> What you should do:
Can you write out the data below again, switching every "Identify the location of" to "Find the position of" and leaving everything else as it is?

********************

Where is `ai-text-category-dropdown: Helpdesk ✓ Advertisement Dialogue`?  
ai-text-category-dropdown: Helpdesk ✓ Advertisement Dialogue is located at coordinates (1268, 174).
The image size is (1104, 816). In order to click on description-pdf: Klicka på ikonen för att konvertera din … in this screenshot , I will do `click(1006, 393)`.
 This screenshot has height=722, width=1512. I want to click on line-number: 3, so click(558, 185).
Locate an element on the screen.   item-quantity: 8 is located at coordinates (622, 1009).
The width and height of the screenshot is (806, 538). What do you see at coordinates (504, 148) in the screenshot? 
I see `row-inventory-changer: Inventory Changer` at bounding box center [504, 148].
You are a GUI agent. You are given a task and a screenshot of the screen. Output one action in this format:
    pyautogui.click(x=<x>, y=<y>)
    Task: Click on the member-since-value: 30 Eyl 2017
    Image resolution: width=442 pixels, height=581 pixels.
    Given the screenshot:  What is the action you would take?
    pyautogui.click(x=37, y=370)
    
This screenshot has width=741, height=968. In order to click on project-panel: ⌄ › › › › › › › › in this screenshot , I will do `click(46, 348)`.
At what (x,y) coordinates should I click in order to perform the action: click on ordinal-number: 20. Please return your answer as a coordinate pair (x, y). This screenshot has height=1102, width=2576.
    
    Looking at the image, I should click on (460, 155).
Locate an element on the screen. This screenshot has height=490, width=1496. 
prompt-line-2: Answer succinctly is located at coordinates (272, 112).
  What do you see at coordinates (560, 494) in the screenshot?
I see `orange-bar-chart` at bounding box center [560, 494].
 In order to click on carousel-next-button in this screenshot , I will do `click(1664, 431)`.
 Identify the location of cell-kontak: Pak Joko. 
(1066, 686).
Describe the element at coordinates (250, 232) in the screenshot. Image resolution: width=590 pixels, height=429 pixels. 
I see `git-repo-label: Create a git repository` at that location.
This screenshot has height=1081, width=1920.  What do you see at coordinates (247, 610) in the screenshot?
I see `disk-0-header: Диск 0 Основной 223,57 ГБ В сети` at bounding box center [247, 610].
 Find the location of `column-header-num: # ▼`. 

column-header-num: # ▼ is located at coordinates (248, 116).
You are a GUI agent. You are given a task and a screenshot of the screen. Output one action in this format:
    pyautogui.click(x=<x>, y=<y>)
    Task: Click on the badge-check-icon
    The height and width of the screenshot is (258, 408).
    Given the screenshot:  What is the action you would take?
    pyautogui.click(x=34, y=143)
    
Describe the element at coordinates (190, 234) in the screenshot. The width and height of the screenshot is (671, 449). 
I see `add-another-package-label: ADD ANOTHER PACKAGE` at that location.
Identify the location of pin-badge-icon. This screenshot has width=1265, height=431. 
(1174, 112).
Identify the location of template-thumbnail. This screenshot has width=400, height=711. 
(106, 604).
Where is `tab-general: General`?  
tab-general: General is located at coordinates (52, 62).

********************

> Response to the exercise:
Where is `ai-text-category-dropdown: Helpdesk ✓ Advertisement Dialogue`?  
ai-text-category-dropdown: Helpdesk ✓ Advertisement Dialogue is located at coordinates (1268, 174).
The image size is (1104, 816). In order to click on description-pdf: Klicka på ikonen för att konvertera din … in this screenshot , I will do `click(1006, 393)`.
 This screenshot has height=722, width=1512. I want to click on line-number: 3, so click(558, 185).
Locate an element on the screen.   item-quantity: 8 is located at coordinates (622, 1009).
The width and height of the screenshot is (806, 538). What do you see at coordinates (504, 148) in the screenshot? 
I see `row-inventory-changer: Inventory Changer` at bounding box center [504, 148].
You are a GUI agent. You are given a task and a screenshot of the screen. Output one action in this format:
    pyautogui.click(x=<x>, y=<y>)
    Task: Click on the member-since-value: 30 Eyl 2017
    Image resolution: width=442 pixels, height=581 pixels.
    Given the screenshot:  What is the action you would take?
    pyautogui.click(x=37, y=370)
    
This screenshot has width=741, height=968. In order to click on project-panel: ⌄ › › › › › › › › in this screenshot , I will do `click(46, 348)`.
At what (x,y) coordinates should I click in order to perform the action: click on ordinal-number: 20. Please return your answer as a coordinate pair (x, y). This screenshot has height=1102, width=2576.
    
    Looking at the image, I should click on (460, 155).
Locate an element on the screen. This screenshot has height=490, width=1496. 
prompt-line-2: Answer succinctly is located at coordinates (272, 112).
  What do you see at coordinates (560, 494) in the screenshot?
I see `orange-bar-chart` at bounding box center [560, 494].
 In order to click on carousel-next-button in this screenshot , I will do `click(1664, 431)`.
 Find the position of cell-kontak: Pak Joko. 
(1066, 686).
Describe the element at coordinates (250, 232) in the screenshot. Image resolution: width=590 pixels, height=429 pixels. 
I see `git-repo-label: Create a git repository` at that location.
This screenshot has height=1081, width=1920.  What do you see at coordinates (247, 610) in the screenshot?
I see `disk-0-header: Диск 0 Основной 223,57 ГБ В сети` at bounding box center [247, 610].
 Find the location of `column-header-num: # ▼`. 

column-header-num: # ▼ is located at coordinates (248, 116).
You are a GUI agent. You are given a task and a screenshot of the screen. Output one action in this format:
    pyautogui.click(x=<x>, y=<y>)
    Task: Click on the badge-check-icon
    The height and width of the screenshot is (258, 408).
    Given the screenshot:  What is the action you would take?
    pyautogui.click(x=34, y=143)
    
Describe the element at coordinates (190, 234) in the screenshot. The width and height of the screenshot is (671, 449). 
I see `add-another-package-label: ADD ANOTHER PACKAGE` at that location.
Find the position of pin-badge-icon. This screenshot has width=1265, height=431. 
(1174, 112).
Find the position of template-thumbnail. This screenshot has width=400, height=711. 
(106, 604).
Where is `tab-general: General`?  
tab-general: General is located at coordinates (52, 62).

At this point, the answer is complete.